尘人凡语


过春节前,从旧电邮里翻出汕的邮址,发给人在休斯敦的他,向他道个春节好。


汕的回邮隔天就从邮箱里蹦了出来,他向我要微信号,我如实相告。两天后,我的手机“咚”的一声,待点开绿色的微信泡泡,一个叫“万水千山”的卡通头像跳了出来,说:“我是汕。”
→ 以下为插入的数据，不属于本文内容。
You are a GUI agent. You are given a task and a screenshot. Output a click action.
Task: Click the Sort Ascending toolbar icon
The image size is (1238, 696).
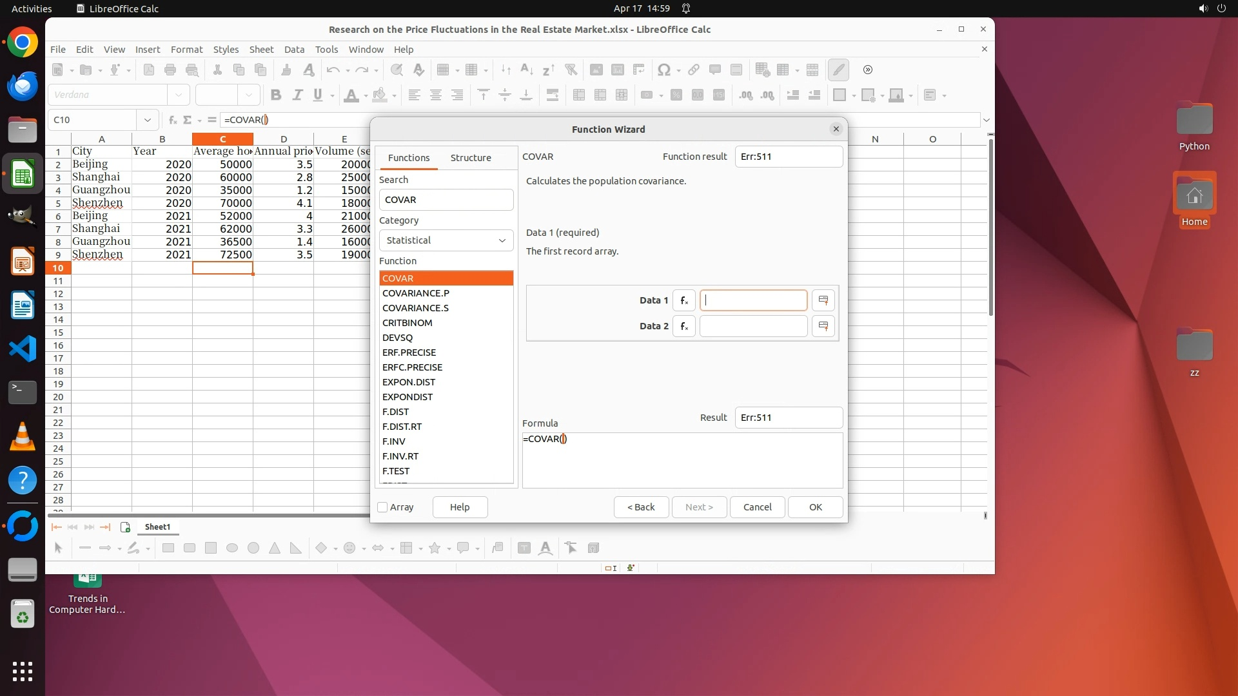tap(527, 70)
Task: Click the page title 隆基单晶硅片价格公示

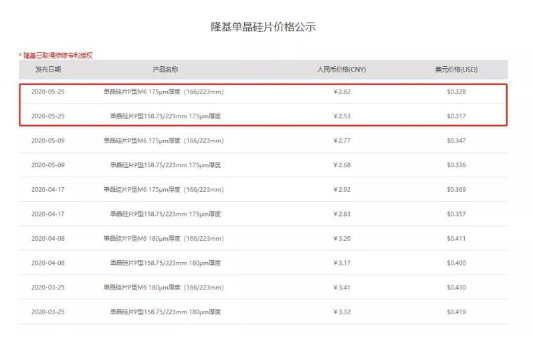Action: (262, 27)
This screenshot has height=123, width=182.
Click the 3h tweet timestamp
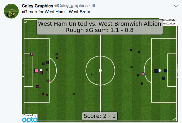[x=94, y=6]
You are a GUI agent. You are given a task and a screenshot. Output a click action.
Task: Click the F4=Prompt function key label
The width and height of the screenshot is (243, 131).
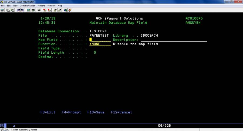click(71, 112)
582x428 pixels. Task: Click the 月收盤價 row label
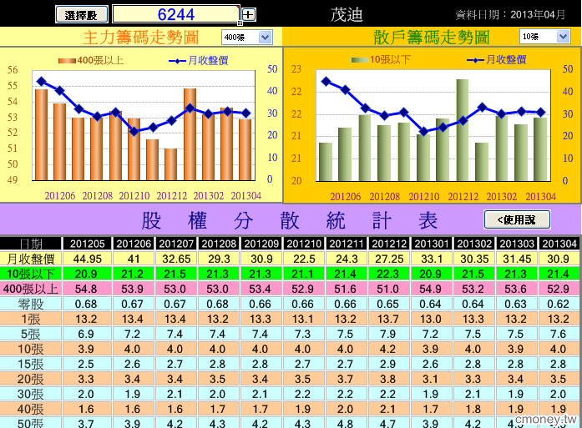31,259
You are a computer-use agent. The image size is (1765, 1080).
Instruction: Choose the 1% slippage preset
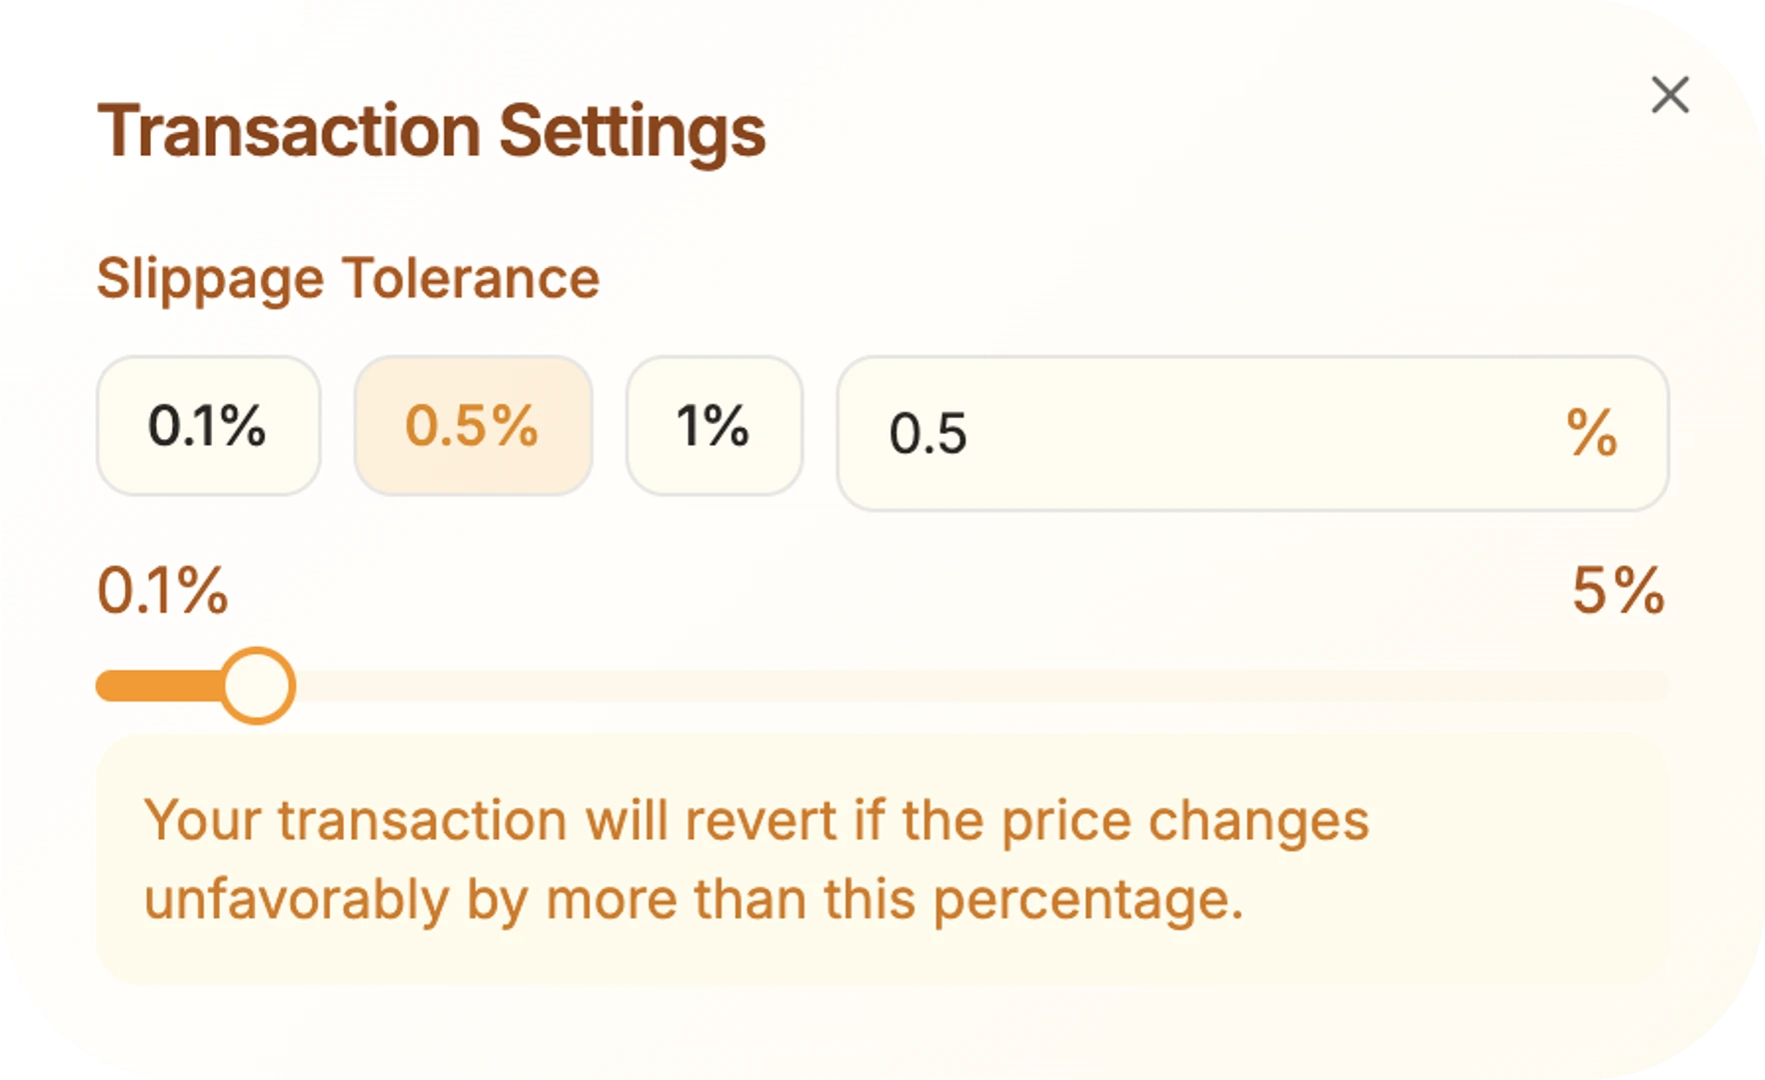714,426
“你很夸张,”我写道,“只不过是三点水一座山,却被你变本加利到万水千山。”


汕是我在上海读高中时的同桌。我们的中学位于普陀区,离七拐八弯的苏州河不远。我家住在河浜以北,汕家在浜南,紧挨着玉佛寺的安远路。那年高考,班级里很多同学都选了留在上海的大学里继续深造,要么进复旦、交大、同济、华师大,要么读上大、科大、华纺、上师大,唯独汕北上,去了清华。清华大学是五年制,我们高中同班同学大学毕业了,汕还有一年做毕业设计。我已经去一家研究所读硕士研究生了。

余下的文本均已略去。